'''

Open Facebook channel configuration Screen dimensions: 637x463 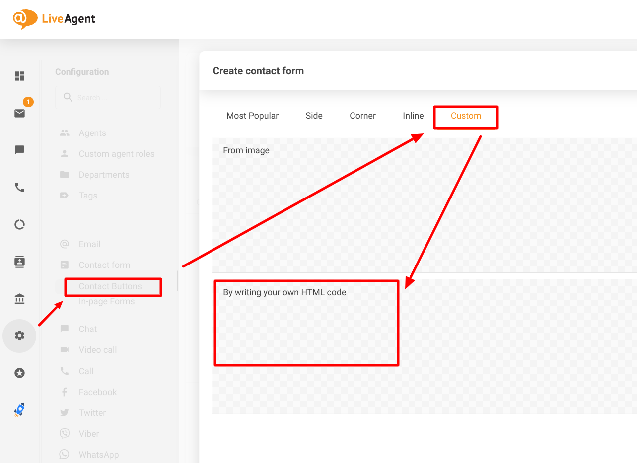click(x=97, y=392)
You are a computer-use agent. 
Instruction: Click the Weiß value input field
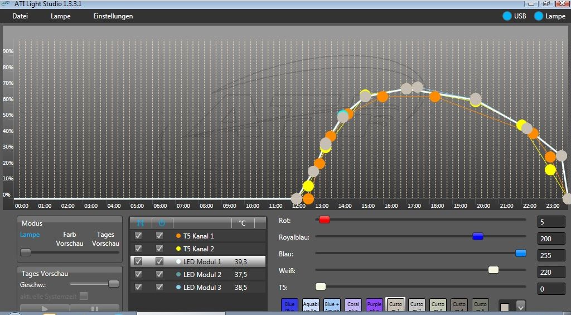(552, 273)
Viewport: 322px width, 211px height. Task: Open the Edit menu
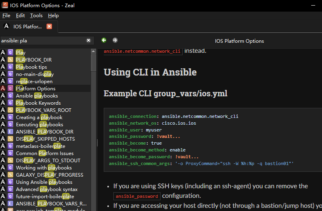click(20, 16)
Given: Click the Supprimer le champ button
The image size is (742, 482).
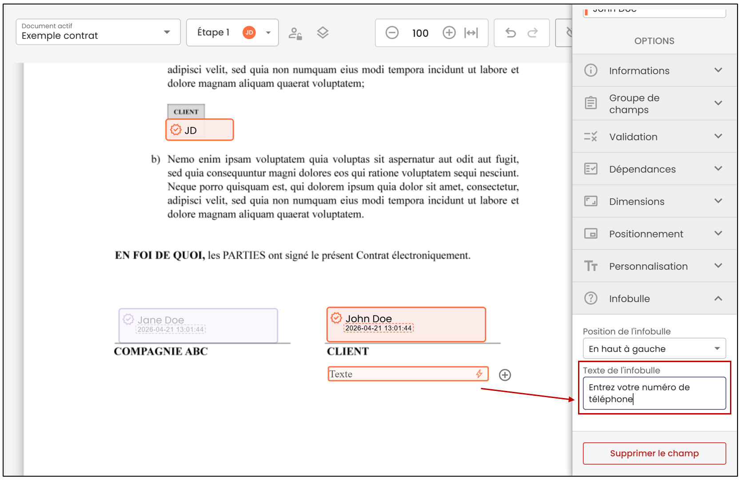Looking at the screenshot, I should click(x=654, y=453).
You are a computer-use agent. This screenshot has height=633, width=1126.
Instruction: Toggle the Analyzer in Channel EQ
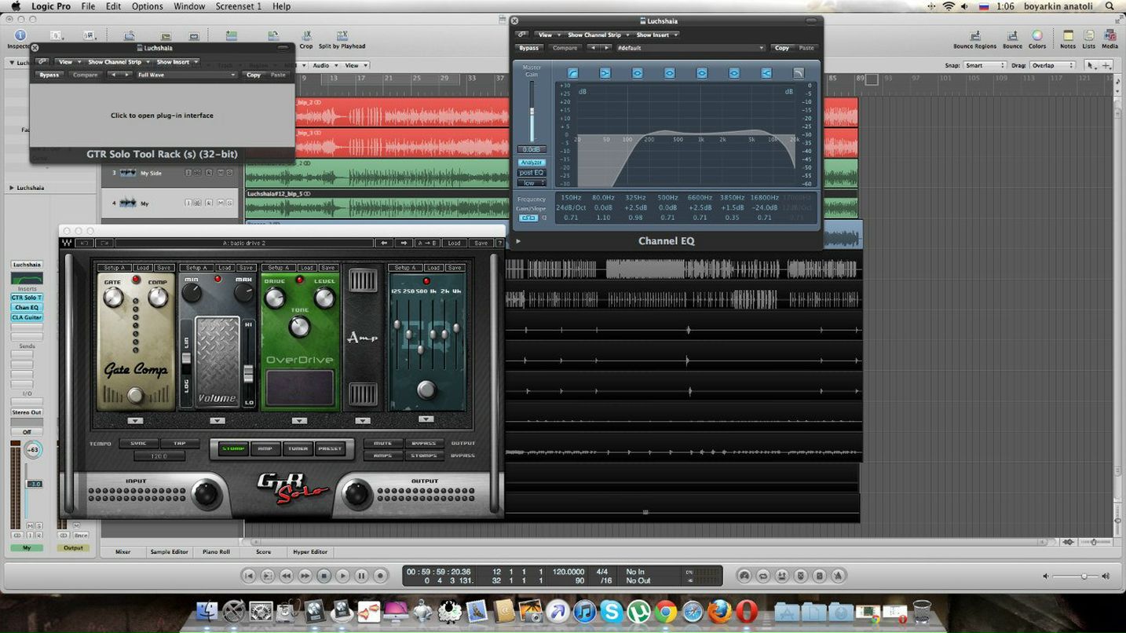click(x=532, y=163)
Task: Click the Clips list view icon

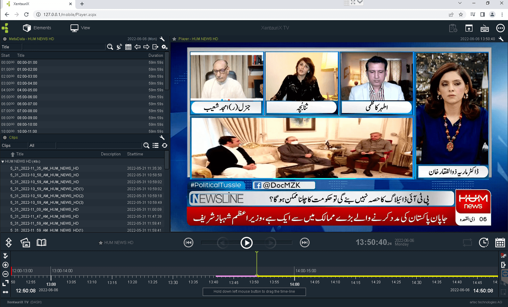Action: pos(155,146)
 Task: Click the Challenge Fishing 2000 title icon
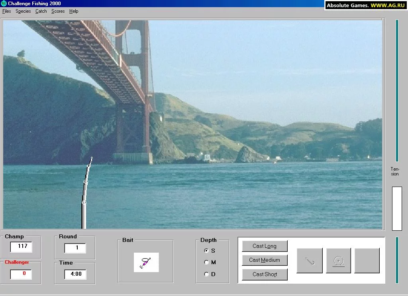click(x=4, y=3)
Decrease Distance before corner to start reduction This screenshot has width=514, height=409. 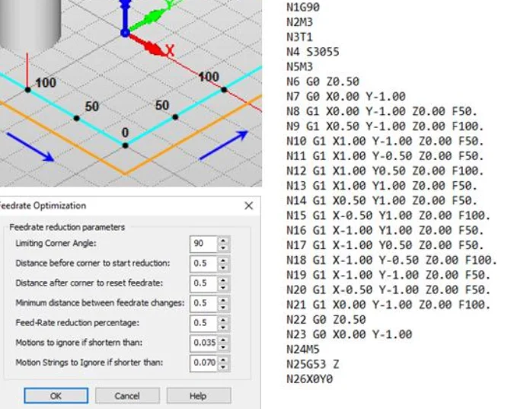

'''

** Activity **
Show me every line in the data above that includes "agent".

** Answer section **
You are a computer-use agent. 
You are a computer-use agent. This screenshot has height=633, width=1126.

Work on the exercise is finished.